An engrossing and heartbreaking book. It's in the SF Masterworks series, but it doesn't feel like science fiction.
I already knew the plot when I went in (and, of course, I'd seen Lawnmower Man) but if anything the knowledge of how it would end made it all the more powerful. Things unfold as they should, and there's no cheap twists.
It's a series of journal entries by Charlie, a mentally disabled man living in the US in the 60s. He's encouraged to write down his thoughts by a team of scientists who're experimenting on his brain to make him smarter. It starts off with childlike spelling and a limited understanding of what's going on around him.
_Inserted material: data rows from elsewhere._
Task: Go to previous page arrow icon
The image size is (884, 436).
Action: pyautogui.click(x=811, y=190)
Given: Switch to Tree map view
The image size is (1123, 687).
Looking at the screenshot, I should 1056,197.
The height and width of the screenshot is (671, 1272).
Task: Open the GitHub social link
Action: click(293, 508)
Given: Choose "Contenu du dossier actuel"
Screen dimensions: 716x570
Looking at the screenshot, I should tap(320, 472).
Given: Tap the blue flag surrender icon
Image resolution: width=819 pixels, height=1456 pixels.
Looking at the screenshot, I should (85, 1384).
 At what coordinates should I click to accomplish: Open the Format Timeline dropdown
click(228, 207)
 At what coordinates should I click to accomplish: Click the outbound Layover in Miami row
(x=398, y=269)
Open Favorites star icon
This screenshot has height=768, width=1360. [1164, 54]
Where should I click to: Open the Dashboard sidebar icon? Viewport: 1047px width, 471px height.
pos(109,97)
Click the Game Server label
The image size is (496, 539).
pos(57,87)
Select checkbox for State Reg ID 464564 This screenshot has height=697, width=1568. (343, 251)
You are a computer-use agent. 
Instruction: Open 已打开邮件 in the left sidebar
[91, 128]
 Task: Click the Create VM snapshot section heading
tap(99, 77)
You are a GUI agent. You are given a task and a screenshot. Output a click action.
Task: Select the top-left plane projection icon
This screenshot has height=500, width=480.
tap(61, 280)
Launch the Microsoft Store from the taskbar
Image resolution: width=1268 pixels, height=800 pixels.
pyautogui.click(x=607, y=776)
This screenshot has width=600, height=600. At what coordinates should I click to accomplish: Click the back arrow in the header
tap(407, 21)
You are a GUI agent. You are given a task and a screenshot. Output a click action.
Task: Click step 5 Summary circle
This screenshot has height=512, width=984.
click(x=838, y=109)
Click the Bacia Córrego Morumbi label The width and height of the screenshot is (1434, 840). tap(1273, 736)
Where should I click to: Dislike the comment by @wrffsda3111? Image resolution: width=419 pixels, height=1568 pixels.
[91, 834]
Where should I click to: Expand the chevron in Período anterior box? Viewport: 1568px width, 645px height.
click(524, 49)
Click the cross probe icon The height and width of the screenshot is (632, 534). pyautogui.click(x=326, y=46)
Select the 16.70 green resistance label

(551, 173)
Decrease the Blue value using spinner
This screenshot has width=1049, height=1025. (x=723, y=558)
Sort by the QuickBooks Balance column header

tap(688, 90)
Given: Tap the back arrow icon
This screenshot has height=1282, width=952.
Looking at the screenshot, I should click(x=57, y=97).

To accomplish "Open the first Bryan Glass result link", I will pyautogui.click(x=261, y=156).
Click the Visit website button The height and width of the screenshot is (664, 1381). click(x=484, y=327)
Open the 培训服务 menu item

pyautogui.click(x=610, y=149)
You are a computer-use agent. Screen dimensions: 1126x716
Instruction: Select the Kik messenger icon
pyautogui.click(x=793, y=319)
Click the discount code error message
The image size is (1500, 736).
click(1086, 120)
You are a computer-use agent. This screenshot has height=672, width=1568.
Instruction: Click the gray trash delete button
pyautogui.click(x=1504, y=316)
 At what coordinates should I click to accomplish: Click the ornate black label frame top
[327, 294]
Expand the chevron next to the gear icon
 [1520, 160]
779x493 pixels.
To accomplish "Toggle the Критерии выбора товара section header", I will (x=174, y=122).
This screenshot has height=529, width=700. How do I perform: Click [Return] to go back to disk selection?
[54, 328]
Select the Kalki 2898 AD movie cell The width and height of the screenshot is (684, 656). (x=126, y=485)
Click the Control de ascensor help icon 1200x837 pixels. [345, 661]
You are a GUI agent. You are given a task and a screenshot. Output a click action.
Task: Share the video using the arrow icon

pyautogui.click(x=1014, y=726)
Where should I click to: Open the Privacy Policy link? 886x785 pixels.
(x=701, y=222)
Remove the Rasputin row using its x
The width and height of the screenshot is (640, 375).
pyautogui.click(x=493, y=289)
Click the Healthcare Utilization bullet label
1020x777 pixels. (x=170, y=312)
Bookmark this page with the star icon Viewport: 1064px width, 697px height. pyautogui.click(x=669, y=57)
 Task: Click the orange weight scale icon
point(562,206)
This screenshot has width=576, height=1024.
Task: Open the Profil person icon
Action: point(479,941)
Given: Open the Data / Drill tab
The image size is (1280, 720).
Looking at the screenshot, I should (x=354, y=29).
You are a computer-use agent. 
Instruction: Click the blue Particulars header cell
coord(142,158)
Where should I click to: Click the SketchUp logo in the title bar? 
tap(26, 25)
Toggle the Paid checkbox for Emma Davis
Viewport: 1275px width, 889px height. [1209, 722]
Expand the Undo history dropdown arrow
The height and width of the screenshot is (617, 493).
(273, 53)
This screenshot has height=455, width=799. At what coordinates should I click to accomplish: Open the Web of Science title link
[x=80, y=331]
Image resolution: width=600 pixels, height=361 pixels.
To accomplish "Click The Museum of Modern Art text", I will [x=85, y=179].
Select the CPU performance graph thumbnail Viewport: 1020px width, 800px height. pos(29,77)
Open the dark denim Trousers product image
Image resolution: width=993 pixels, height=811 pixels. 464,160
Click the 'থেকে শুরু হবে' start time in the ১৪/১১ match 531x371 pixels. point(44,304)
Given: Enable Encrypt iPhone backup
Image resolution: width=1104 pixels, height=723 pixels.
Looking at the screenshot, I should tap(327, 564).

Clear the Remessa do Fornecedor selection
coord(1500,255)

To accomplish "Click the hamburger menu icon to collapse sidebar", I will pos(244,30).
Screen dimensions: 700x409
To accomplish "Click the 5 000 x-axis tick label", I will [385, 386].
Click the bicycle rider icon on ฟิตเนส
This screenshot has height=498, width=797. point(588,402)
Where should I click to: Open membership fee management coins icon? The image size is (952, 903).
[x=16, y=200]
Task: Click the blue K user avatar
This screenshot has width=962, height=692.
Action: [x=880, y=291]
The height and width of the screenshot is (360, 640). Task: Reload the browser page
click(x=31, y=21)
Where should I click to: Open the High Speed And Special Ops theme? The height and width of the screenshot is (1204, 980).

As the process starts to work, you notice the spelling and thought processes start to improve even before Charlie does.
Eventually he becomes the smartest guy in the book - smart enough to realise the experiment is doomed and he'll end up just as he started. Mercifully for Charlie - and the reader - the decline is more rapid. In the meantime he gets laid, falls in love, realises that his friends have been mocking him all his life and becomes a right royal pain in the arse as he learns that mo' intelligence means mo' problems.
There are a few pitfalls this book manages to avoid. Low IQ Charlie is a good hearted soul, but it doesn't paint him as a Noble Savage, who's worse off for having glimpsed over the horizon. He's convincingly portrayed throughout as his intelligence ebbs and wanes. He does learn that people aren't as nice as he always thought, but there aren't any villains here. Also, he doesn't become an insane evil genius like in the Lawnmower Man.
I polished this off in under a day. I can see why it's a popular book to make kids read in school, which is kind of a pity. And yeah, I choked up at the end. Doubly embarrasing because I was on a plane sitting next to a stranger. Blub.